Search Still Drives More E-Commerce Traffic, Higher Order Values Than Email, Social

February 12, 2013

This article is included in these additional categories:

Digital | Email | Paid Search | Retail & E-Commerce | Search Engine Optimization | Social Media

Monetate-Ecommerce-Traffic-Share-by-Source-Q42011-Q42012-Feb2013Search engines still dwarf email and social media as an e-commerce traffic driver, per Monetate’s latest e-commerce report [download page] covering Q4 2012 activity. 32% of e-commerce site visits in Q4 came from search, compared to 4.3% from email and just 1.9% from social media. In fact, Q4 marked the third consecutive quarter that social media’s influence waned, falling from 2.7% share of visits in Q1 2012, and lending credence to a recent PwC assertion that social media is unlikely to soon become an important retail sales channel.

The Monetate data aligns closely with recent figures from Adobe, which found social contributing just 2% of e-commerce site traffic during the holiday season, and search about one-third share of traffic.

Traffic from search engines also tends to have a larger average order value (AOV) than the other sources analyzed by Monetate. In Q4, AOV from search was $97.54, about 9% higher than from email ($89.64) and roughly 40% higher than from social ($69.46).

The only area in which search got outperformed by another source was in conversion rate, where email (4.71%) was the top performer, ahead of search (3.48%) and social (0.96%). Despite social media traffic lagging in conversion rate, it’s Q4 2012 figure of 0.96% represented a 60% year-over-year improvement.

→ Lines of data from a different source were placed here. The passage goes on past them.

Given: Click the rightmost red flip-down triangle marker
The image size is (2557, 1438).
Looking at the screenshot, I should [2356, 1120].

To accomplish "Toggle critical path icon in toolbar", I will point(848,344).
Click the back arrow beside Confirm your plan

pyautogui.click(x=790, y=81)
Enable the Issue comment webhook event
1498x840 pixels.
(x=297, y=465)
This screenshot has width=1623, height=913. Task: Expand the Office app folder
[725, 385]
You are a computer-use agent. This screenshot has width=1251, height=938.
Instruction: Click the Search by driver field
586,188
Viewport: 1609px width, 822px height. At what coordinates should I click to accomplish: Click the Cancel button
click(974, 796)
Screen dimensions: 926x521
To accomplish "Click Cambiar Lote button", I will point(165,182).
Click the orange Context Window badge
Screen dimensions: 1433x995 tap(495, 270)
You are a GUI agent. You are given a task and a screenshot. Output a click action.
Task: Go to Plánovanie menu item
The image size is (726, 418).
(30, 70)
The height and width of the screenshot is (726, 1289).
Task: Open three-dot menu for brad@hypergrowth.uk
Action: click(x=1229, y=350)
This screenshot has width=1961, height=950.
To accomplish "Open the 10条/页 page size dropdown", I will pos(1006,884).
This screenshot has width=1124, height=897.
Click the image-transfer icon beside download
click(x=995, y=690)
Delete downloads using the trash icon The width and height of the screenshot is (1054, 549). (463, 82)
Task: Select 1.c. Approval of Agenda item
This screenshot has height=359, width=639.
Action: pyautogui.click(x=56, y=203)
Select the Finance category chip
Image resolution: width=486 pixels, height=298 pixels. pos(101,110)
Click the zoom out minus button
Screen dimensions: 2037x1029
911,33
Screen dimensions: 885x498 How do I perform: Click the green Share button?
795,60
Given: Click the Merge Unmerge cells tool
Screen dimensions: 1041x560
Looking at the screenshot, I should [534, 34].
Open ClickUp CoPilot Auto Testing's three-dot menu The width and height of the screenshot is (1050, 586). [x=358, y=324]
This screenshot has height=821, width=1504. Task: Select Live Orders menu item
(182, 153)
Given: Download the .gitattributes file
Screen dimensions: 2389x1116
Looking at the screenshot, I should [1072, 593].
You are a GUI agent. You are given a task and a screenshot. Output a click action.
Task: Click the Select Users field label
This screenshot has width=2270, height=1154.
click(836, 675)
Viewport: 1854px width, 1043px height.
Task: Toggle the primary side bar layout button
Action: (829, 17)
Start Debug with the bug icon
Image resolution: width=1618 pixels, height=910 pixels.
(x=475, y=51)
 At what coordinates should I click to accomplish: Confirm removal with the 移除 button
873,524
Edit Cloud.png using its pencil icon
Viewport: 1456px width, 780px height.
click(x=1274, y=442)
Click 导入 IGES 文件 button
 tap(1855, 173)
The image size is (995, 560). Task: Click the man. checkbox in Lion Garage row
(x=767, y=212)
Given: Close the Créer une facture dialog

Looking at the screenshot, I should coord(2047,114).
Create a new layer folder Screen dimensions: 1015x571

About the Data: Monetate’s E-commerce Quarterly analyzes a random sample of over 100 million online shopping experiences using “same store” data across each calendar quarter. Averages throughout the EQ are calculated across the entire sample. Key performance indicators, such as average order value and conversion rate, will vary by industry/market type. These averages are published only to support the analysis in each release of the EQ, and are not intended to be benchmarks for any e-commerce business.